Kini hampir dua tahun berlalu. Sejak didirikan sebagai gerakan informal awal tahun 2013, dan secara resmi menjadi yayasan pada 21 November 2013, AIDA telah melaksanakan sejumlah ke-giatan bersama teman-teman korban. Semua kegiatan lembaga ini bertujuan untuk pemberdayaan korban dalam rangka pemenuhan hak dan peran mereka untuk menciptakan Indonesia yang lebih damai.
Kegiatan pertama kali yaitu Lokakarya bertema “Peran Korban Bom Terorisme dalam Aksi Nyata Membangun Indonesia Damai” yang digelar di Jakarta pada 30 Maret 2013. Puluhan korban dan keluarga hadir dalam kegiatan tersebut. Beberapa tokoh nasional juga turut hadir dalam kegiatan tersebut, di antaranya Wakil Ketua Dewan Perwakilan Daerah (DPD) Gusti Kanjeng Ratu Hemas, peneliti senior terorisme Solahuddin dan tentu saja Ketua Pembina AIDA Farha Abdul Kadir Assegaf.
Setelah kegiatan lokakarya, AIDA melakukan Dialog Interaktif “Belajar Bersama Menjadi Generasi Tangguh” di SMAN I, SMAN II dan SMKN II Klaten, Jawa Tengah pada 18-23 Oktober 2013. Kegiatan kampanye perdamaian itu melibatkan Tim Perdamaian yang terdiri dari beberapa korban terorisme yaitu Hayati Eka Laksmi, Tumini, Eko Sahriyono, Soedarsono Hadisiswoyo, dan Sudirman A Talib serta mantan pelaku terorisme Ali Fauzi untuk berbagi pengalaman dan cerita/kisah kepada ratusan pelajar. Melalui kisah mereka para remaja diharapkan ke depan dapat menjadi generasi tangguh dalam menyemai perdamaian.
Di sela-sela kegiatan kampanye perdamaian di Klaten, AIDA juga mengadakan Training Tim Perdamaian di Yogyakarta pada 20-21 Oktober 2013. Kegiatan ini mempertemukan antara mantan pelaku dengan korban terorisme. Awalnya acara ini berjalan penuh dengan kesedihan karena para korban harus kembali mengingat dan menceritakan peristiwa bom yang telah melukai dan mengambil segalanya dari mereka. Bahkan di antara korban awalnya ada yang cenderung tertutup dan tidak akrab dengan Ali Fauzi sebagai mantan pelaku terorisme. Namun seiring berjalannya kegiatan mereka pun akhirnya mencapai keakraban, kebersamaan, kebahagiaan dan semangat persaudaraan. Bahkan sebagian di antara korban yang ikut dalam acara tersebut terus terjadi hubungan akrab dan hangat sebagai rekan aktivis perdamaian dengan Ali Fauzi hingga saat ini.
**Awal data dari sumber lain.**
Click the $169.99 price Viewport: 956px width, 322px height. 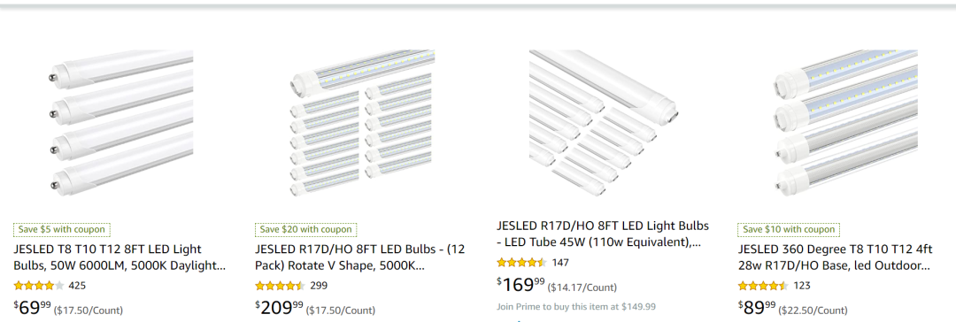(520, 285)
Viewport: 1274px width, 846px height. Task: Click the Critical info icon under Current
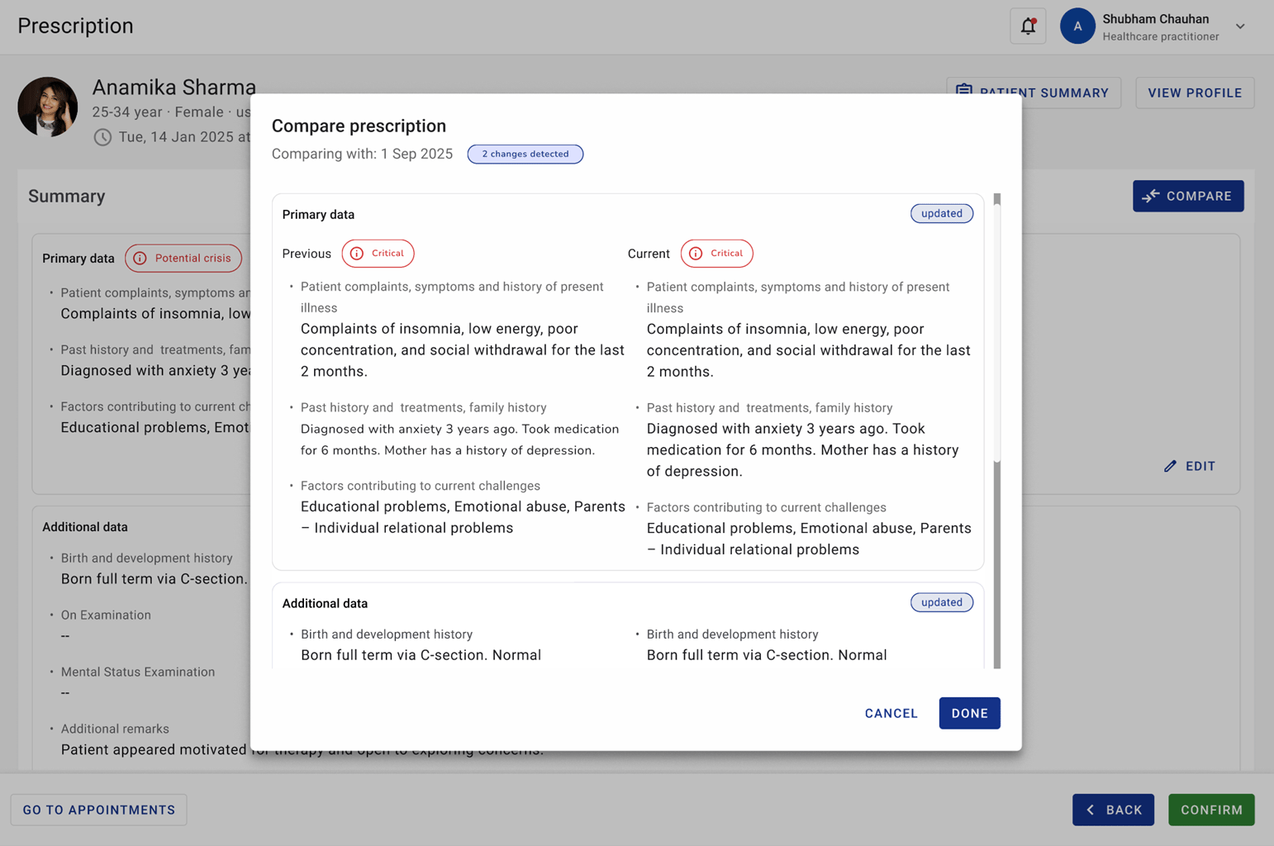click(696, 253)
AIDA juga melakukan advokasi dan pendampingan kepada korban terorisme agar mendapatkan hak-haknya yang selama ini masih sangat lemah. Dalam memperjuangkan hak-hak korban terorisme, AIDA bersama mereka terlibat aktif mengikuti pertemuan dan memberikan masukan terhadap proses Revisi Undang-Undang No. 13 tahun 2006 tentang Perlindungan Saksi dan Korban (LPSK). Sebab korban terorisme pun layak mendapatkan hak-haknya sebagaimana hak-hak yang diperoleh para korban HAM berat. Alhasil, perjuangan AIDA bersama korban terorisme menuai hasil. UU tersebut telah disahkan DPR pada 24 September lalu dan kini sudah masuk pada tahap implementasi.
Dalam dua tahun belakangan ini, AIDA mendukung organisasi dan komunitas korban mengadakan peringatan peristiwa bom terorisme di Jakarta dan Bali. Pada 9 Agustus lalu, AIDA bersama teman-teman korban di Yayasan Penyintas mengadakan peringatan sebelas tahun Bom JW Marriot di Restoran Phinisi Jakarta. Sebanyak 25 korban dan keluarganya turut hadir dalam kegiatan tersebut.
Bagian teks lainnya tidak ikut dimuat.